● **What to do**:
Starting at the line that has "This screenshot has width=1400, height=859." and running through the end of the entries, swap "Deselect" for "Uncheck" and change nothing else. Write out only those lines, without the pictures.
#####
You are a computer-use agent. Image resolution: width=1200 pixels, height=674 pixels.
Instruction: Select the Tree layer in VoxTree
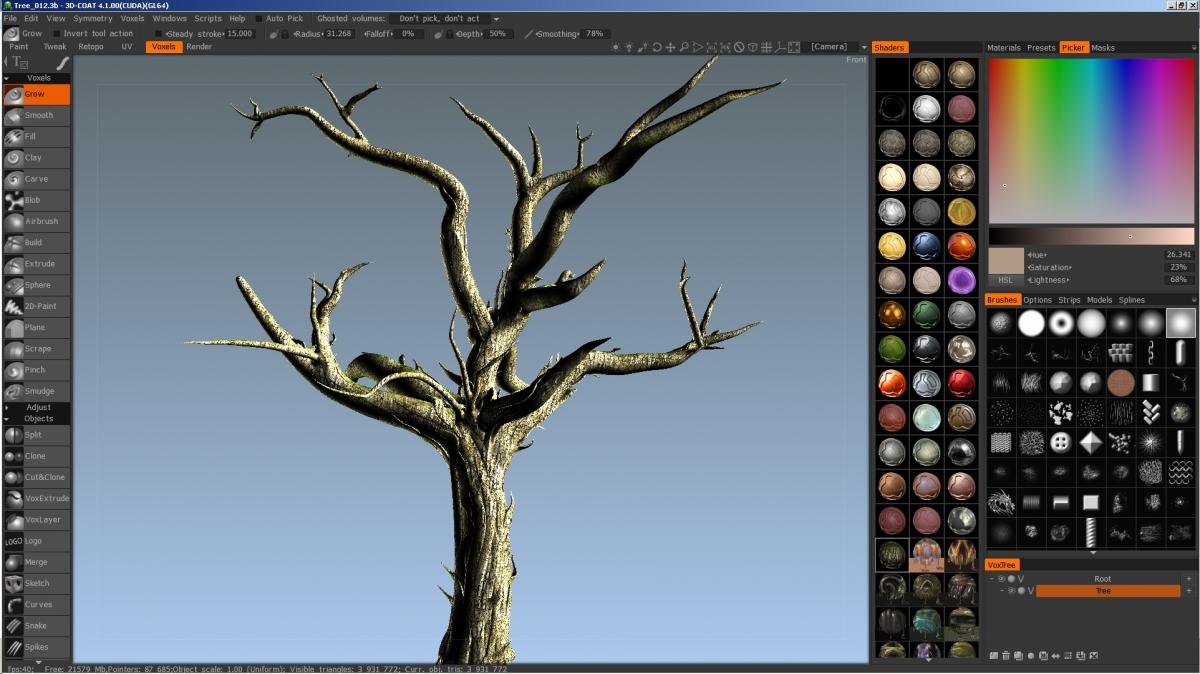1107,591
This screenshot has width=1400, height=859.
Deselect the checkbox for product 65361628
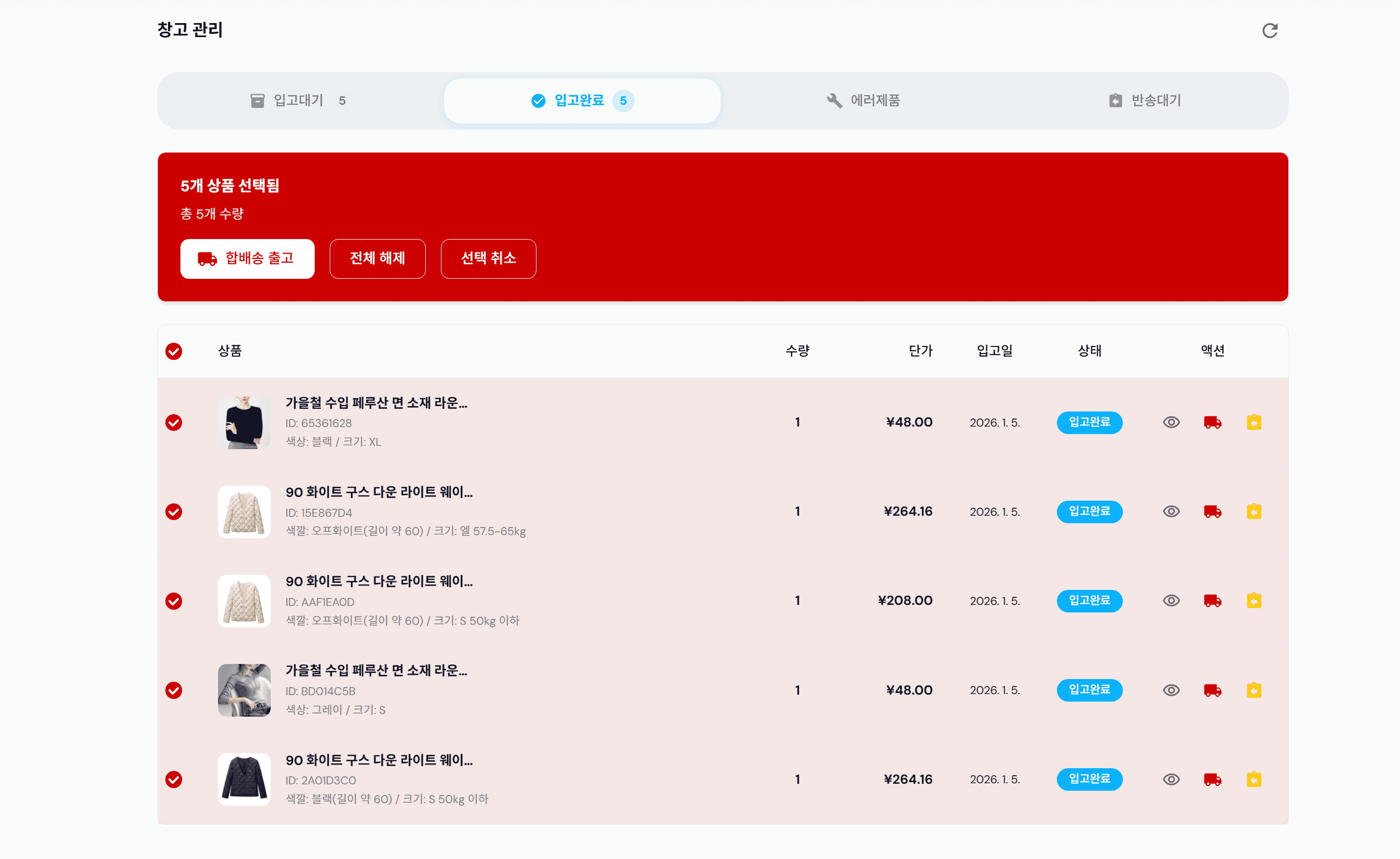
#####
● **The result**:
This screenshot has width=1400, height=859.
Uncheck the checkbox for product 65361628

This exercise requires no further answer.